Revista Criticartes: A senhora acredita que a retirada da disciplina de Literatura da grade curricular da Rede pública estadual será uma escolha acertada? Como ficarão os alunos do Ensino Médio diante dos vestibulares e do Enem já que ambos cobram conteúdo específico?
Secretária Cecilia: Salienta-se que o processo formativo do estudante não será prejudicado com a alteração, pois os conhecimentos e saberes da Literatura não foram excluídos do currículo escolar e sim integrados à Língua Portuguesa. Dessa forma, fortalece-se o ensino médio, por meio de uma organização curricular menos fragmentada e com número menor de disciplinas, atendendo às propostas do Governo Federal, que visam promover a integração entre as diferentes áreas do conhecimento.
Revista Criticartes: A senhora acredita que integrando Língua Portuguesa e Literatura somente com uma carga horária de 04 aulas semanais, o ensino de qualidade será garantido?

____________________

Retorne na íntegra, sem nenhuma alteração, o trecho da entrevista sobre a integração da Literatura à Língua Portuguesa. Os dados têm origem em uma fonte distinta da do trecho.

Dados registrados =
____________________

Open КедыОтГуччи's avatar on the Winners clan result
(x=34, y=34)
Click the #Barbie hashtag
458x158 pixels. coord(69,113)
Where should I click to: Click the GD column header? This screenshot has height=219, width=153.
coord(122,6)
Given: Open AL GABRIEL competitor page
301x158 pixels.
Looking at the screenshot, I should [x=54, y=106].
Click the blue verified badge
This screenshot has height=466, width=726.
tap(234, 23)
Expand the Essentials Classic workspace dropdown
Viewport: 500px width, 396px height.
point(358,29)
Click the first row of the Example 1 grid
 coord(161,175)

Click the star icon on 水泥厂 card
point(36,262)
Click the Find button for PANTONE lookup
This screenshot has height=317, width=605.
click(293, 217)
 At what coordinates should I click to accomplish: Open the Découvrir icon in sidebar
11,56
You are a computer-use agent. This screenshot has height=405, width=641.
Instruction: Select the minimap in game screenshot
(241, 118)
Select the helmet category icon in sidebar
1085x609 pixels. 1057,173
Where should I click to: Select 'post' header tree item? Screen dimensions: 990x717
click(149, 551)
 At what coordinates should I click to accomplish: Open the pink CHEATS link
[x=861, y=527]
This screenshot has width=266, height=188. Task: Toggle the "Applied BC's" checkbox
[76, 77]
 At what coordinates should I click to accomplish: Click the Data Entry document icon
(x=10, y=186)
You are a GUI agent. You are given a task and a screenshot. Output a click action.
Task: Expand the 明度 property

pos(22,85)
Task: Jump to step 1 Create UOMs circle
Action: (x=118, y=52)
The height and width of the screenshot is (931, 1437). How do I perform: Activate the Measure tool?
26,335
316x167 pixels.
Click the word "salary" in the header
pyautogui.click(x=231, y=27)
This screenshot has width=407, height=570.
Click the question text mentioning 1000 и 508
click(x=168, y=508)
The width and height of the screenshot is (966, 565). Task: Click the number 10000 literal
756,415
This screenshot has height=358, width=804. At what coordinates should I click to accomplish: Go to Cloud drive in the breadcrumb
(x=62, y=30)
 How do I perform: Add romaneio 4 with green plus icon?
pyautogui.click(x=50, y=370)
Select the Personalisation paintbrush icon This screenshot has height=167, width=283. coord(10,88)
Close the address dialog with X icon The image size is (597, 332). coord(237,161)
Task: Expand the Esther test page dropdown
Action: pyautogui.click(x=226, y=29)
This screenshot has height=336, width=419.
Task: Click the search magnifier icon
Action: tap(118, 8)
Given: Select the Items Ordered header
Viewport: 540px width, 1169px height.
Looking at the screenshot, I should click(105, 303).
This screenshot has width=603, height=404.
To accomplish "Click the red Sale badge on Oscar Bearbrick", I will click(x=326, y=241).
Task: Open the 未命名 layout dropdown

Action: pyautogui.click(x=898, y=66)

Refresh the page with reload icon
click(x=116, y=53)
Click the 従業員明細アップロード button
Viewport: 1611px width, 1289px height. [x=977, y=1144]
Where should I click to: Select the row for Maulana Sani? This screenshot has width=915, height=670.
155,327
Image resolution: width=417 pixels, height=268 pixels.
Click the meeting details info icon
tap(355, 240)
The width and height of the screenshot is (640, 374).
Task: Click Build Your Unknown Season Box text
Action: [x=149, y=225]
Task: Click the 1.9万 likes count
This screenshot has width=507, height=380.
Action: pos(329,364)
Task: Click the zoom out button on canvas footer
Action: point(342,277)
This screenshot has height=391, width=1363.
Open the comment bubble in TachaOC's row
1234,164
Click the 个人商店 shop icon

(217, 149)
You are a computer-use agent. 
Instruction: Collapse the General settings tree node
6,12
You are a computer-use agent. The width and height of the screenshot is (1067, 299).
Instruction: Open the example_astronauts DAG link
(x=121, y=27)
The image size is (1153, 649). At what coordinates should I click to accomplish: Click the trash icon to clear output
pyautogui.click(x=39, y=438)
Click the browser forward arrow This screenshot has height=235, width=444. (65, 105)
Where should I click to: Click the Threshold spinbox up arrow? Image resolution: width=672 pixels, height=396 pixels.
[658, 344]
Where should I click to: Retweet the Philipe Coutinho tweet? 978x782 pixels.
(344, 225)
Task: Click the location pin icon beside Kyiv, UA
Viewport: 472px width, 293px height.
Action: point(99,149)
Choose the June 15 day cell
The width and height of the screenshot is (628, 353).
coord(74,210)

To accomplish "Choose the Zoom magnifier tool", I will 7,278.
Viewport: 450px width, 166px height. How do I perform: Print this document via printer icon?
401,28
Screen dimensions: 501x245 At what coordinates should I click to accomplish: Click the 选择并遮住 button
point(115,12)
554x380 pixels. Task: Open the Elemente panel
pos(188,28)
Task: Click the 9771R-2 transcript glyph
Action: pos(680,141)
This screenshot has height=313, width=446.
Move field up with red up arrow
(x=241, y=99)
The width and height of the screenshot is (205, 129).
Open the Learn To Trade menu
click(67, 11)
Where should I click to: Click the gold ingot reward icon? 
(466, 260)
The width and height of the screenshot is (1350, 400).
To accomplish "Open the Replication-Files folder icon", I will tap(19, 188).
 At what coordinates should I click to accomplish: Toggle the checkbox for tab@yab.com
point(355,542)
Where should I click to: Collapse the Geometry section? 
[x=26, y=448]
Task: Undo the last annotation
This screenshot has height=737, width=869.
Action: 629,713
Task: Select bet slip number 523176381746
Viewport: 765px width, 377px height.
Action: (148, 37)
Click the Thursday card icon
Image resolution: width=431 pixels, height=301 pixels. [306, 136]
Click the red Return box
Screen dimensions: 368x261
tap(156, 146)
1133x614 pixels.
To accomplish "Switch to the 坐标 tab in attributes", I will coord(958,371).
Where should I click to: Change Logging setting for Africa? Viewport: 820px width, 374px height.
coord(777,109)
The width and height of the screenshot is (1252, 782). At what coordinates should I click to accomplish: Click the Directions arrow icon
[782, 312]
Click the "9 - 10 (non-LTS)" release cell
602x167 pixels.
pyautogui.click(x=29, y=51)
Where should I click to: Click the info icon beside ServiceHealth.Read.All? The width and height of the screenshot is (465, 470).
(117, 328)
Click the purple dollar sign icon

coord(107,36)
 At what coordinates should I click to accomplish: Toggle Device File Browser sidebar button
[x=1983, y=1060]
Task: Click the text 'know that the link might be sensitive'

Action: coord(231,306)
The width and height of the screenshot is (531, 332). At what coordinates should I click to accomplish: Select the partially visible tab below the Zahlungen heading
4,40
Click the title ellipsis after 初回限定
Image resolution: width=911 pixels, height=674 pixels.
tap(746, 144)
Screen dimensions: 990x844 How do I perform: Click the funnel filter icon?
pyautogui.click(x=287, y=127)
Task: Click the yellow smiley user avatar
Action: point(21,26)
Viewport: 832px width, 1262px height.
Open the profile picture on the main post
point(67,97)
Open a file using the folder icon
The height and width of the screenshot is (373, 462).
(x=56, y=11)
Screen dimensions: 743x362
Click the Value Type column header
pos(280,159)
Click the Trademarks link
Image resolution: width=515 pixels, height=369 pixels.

____________________

Resultado da tarefa =
Revista Criticartes: A senhora acredita que a retirada da disciplina de Literatura da grade curricular da Rede pública estadual será uma escolha acertada? Como ficarão os alunos do Ensino Médio diante dos vestibulares e do Enem já que ambos cobram conteúdo específico?
Secretária Cecilia: Salienta-se que o processo formativo do estudante não será prejudicado com a alteração, pois os conhecimentos e saberes da Literatura não foram excluídos do currículo escolar e sim integrados à Língua Portuguesa. Dessa forma, fortalece-se o ensino médio, por meio de uma organização curricular menos fragmentada e com número menor de disciplinas, atendendo às propostas do Governo Federal, que visam promover a integração entre as diferentes áreas do conhecimento.
Revista Criticartes: A senhora acredita que integrando Língua Portuguesa e Literatura somente com uma carga horária de 04 aulas semanais, o ensino de qualidade será garantido?